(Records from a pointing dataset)

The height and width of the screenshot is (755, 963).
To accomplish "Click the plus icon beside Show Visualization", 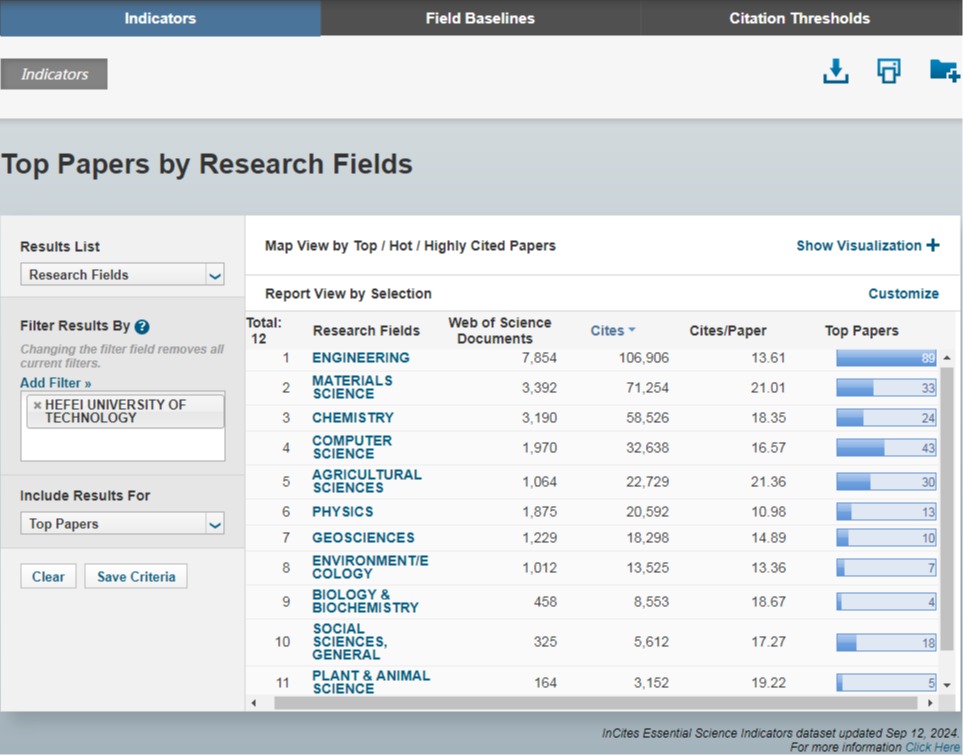I will tap(933, 245).
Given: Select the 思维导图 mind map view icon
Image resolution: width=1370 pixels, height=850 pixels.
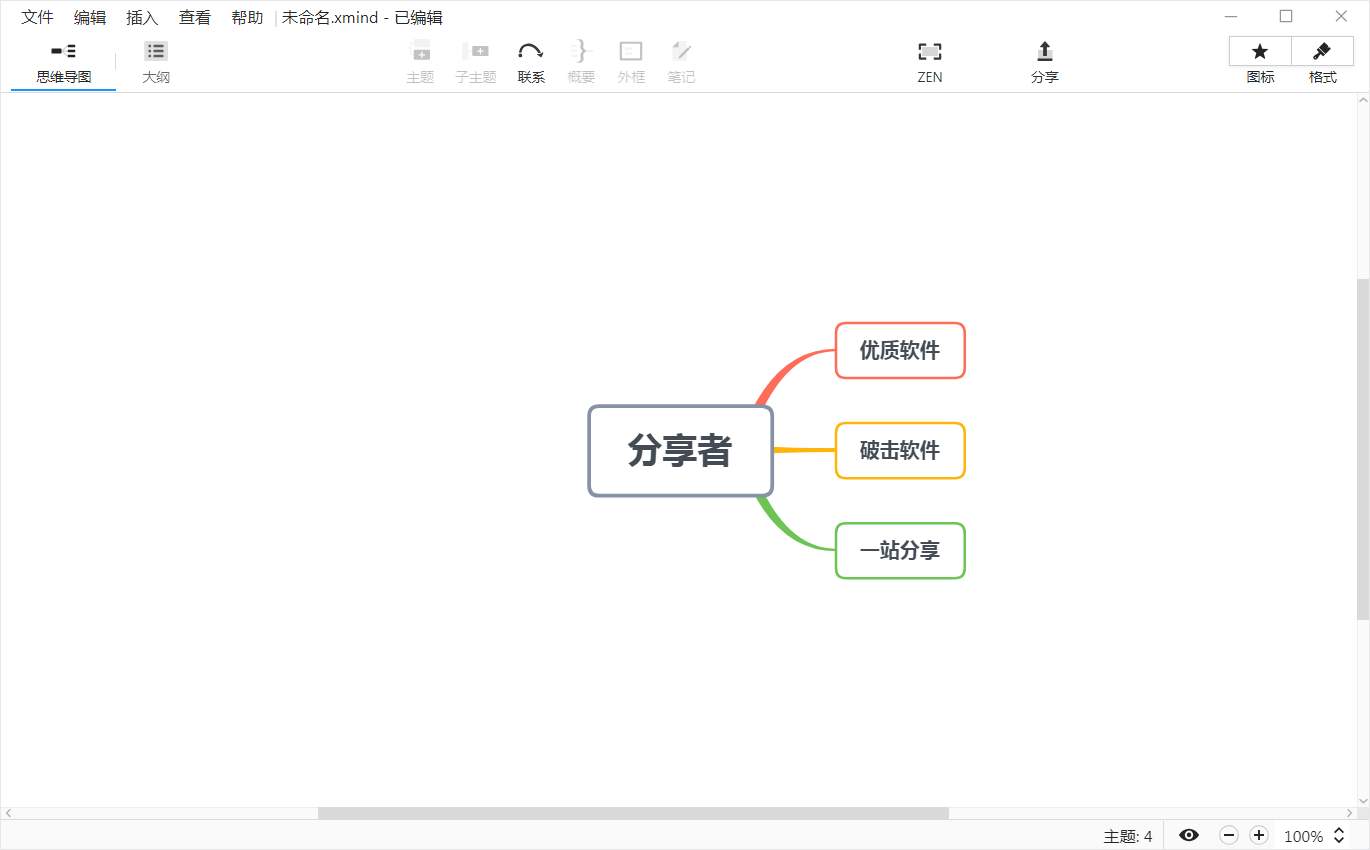Looking at the screenshot, I should click(62, 60).
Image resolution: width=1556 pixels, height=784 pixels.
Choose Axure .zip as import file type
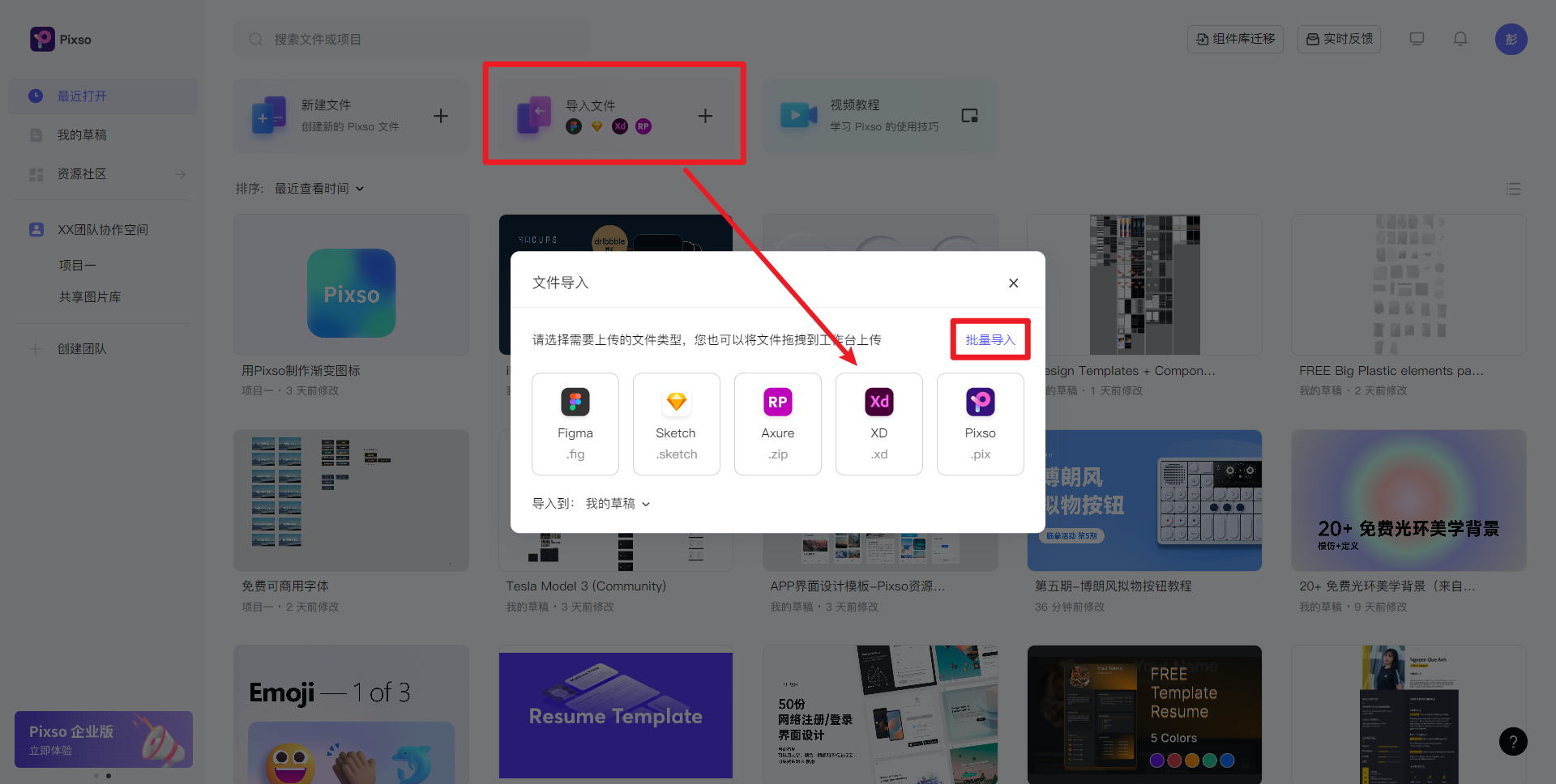coord(777,423)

▸ **Work required**
Rewrite the lines of the listing above as a numbered list, starting with the line containing "Given: Select the 思维导图 mind map view icon" and continuing through the end of the listing, skipping blank lines. Leave the pictures out.

▸ **Complete response**
1. Given: Select the 思维导图 mind map view icon
2. Image resolution: width=1370 pixels, height=850 pixels.
3. Looking at the screenshot, I should click(62, 60).
4. Image resolution: width=1556 pixels, height=784 pixels.
5. Choose Axure .zip as import file type
6. coord(777,423)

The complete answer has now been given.